Lessons from cold fusion's 20th birthday

It is surely no coincidence that yet another group of researchers is reporting signs of "cold fusion" 20 years after the first storm in a test tube. The fact that the subject is in the news again adds extra interest to the account of how the journalist who first broke the story came to do so.

In a piece on the FT's science blob, A sad anniversary for cold fusion, Clive Cookson, the paper's science editor, tells how the story landed in his lap.

He was visiting his father who, like Martin Fleischmann, one the duo that "invented" cold fusion, was a chemistry professor at Southampton University. "I happened to answer the phone before dinner," says Clive. Fleischmann was on the other end. "He told me at once that he was in America, and he did not want to talk to my father but to me – in confidence."

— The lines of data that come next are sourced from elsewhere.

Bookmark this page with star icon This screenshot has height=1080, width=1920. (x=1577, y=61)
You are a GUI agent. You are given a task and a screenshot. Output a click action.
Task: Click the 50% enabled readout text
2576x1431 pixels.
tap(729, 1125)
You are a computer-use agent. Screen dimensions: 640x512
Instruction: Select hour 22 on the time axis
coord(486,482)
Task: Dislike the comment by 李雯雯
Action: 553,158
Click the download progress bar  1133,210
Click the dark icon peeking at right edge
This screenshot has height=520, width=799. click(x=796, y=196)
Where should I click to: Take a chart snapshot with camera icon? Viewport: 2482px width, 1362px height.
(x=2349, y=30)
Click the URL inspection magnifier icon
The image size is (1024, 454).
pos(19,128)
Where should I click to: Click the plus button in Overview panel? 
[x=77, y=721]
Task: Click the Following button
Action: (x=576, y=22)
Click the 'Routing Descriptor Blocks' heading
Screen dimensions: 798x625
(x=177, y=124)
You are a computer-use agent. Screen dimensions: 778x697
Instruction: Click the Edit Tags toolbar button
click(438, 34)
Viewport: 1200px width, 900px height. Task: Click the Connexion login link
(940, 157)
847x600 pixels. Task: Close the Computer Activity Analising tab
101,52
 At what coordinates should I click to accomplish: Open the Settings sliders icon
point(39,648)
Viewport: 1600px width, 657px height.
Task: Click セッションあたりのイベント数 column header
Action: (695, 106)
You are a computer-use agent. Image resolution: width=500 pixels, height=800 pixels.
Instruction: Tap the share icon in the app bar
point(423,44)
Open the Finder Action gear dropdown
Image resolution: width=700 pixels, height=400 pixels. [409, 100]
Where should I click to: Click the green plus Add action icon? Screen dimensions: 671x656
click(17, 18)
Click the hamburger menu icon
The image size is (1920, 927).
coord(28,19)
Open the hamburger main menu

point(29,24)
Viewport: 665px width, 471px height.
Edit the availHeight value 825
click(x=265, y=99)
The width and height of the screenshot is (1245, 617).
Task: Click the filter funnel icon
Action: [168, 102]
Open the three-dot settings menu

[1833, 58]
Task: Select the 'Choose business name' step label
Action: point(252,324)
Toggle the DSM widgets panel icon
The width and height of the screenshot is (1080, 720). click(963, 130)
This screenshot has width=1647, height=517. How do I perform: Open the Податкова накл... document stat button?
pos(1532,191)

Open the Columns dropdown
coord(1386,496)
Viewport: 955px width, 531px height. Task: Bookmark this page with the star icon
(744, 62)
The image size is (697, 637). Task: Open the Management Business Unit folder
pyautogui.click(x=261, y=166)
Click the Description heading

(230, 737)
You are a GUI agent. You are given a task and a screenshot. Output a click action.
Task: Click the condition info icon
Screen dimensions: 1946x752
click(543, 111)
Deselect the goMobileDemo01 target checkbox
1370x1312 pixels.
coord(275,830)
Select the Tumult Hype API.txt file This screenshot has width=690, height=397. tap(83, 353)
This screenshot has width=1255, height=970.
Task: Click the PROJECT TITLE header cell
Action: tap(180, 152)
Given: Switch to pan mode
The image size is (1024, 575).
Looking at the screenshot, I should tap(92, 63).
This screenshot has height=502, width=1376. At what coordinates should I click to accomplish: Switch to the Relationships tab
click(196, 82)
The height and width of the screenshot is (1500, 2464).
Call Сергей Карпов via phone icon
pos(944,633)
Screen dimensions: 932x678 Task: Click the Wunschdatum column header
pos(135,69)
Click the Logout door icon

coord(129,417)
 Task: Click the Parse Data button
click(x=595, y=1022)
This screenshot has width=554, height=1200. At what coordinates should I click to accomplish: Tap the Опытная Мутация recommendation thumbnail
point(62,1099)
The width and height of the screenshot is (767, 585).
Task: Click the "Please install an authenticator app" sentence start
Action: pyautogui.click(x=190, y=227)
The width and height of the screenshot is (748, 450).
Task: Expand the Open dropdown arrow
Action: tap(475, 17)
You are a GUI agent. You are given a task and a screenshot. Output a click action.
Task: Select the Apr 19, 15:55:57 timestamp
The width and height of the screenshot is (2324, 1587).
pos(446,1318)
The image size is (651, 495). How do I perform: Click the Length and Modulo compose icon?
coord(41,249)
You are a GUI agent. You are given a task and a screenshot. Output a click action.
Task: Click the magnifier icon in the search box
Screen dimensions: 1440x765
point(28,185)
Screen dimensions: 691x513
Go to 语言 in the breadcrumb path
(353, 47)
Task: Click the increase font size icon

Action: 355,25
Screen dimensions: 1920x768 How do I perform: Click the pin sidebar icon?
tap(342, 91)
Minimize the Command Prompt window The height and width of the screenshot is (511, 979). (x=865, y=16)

Fleischmann then filled Clive in on the story and asked for advice on how to deal with the media. Clive cautioned Fleischmann against a press conference that the University of Utah wanted to hold to tell the world about the breakthrough. "I advised him to resist the university’s pressure to hold a press conference, if he possibly could – while being aware that such sensational news might leak out."

The university ignored this. So Fleischmann offered Clive enough details to write a piece.

At first the idea was for the FT to run something after the press conference. It was only later that it occured to Clive "that there wouldn’t be an FT on Friday. Unlike American papers – or indeed most British papers - we never publish on Good Friday."

He persuaded Fleischmann to let the FT run ahead of the pack on the grounds that "cool, calm coverage in the FT would help to set the tone for the press conference later that day". The rest is history.

Clive offers some interesting lessons from the saga. One might upset scientists greatly.

"Although everyone agrees that it really is best for research not to be released in the mass media before it has appeared in a peer-reviewed journal, the media will have no compunction about reporting sensational findings that have not been peer reviewed, so long as the scientists in question come from reputable institutions and have respectable research backgrounds, as Professors Fleischmann and Pons did."
Journalists will see this as blindingly obvious. It is not our job to peer review science.